(Entries shown begins)

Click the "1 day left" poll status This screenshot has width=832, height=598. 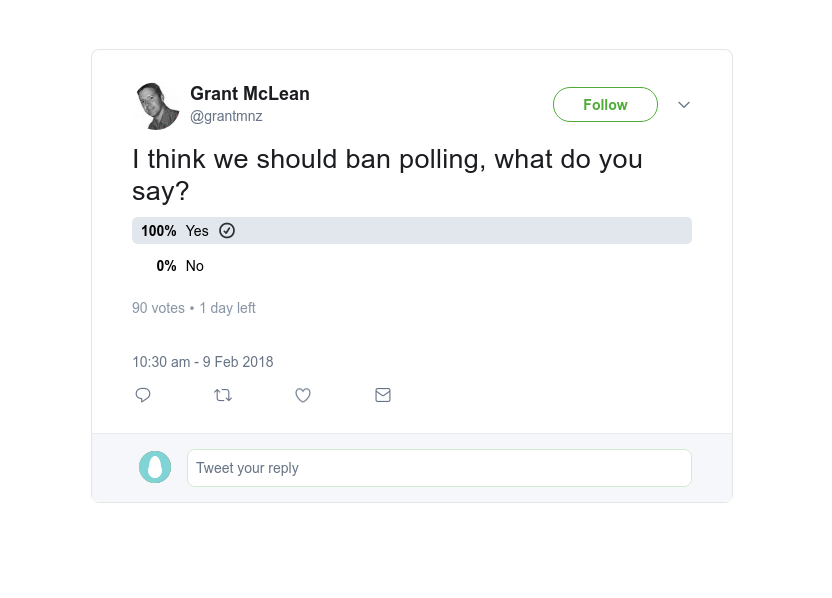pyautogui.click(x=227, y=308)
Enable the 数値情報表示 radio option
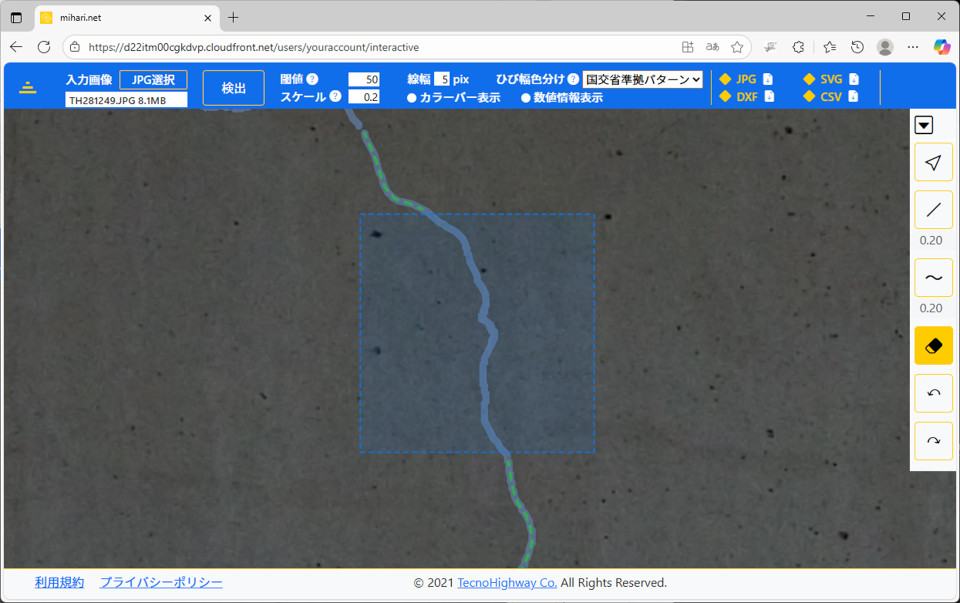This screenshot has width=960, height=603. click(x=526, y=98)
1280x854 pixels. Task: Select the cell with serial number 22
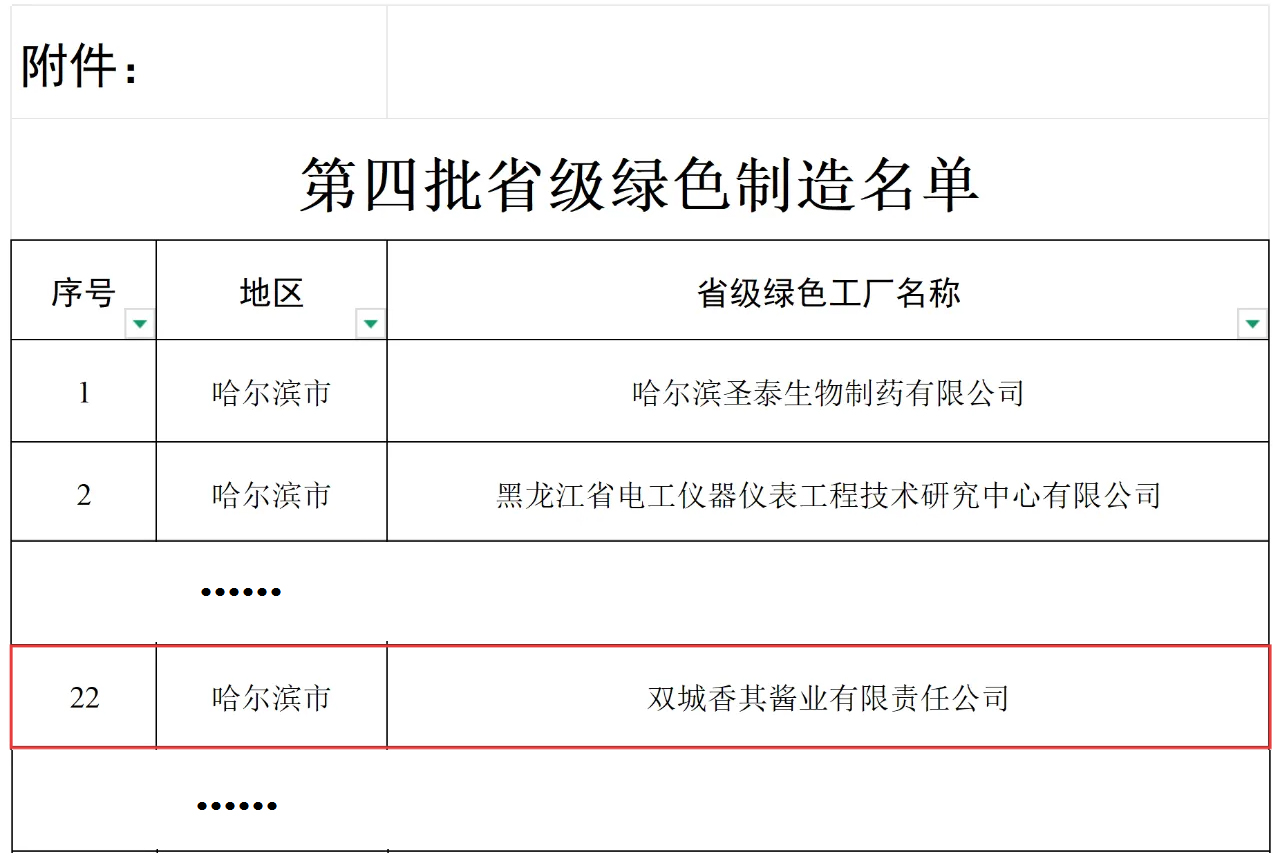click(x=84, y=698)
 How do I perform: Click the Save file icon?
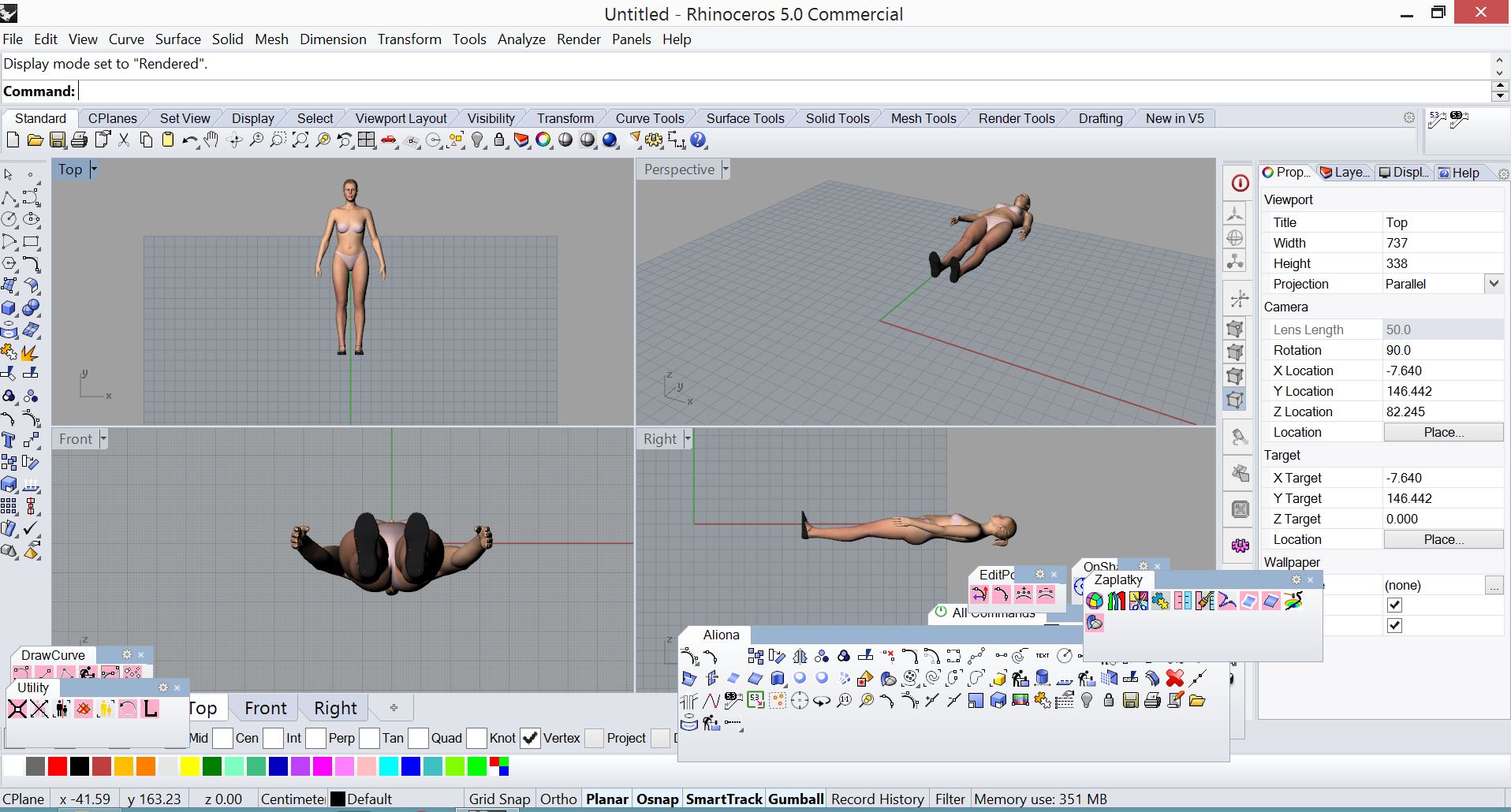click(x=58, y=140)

(Entries shown ends)

**To do:** The lines to repeat run from the line containing "1280x854 pixels. Task: Select" through the end of the listing above, both included; give them exactly and without pictures.

**Worked solution:**
1280x854 pixels. Task: Select the cell with serial number 22
click(x=84, y=698)
 How do I perform: Click the Save file icon?
click(x=58, y=140)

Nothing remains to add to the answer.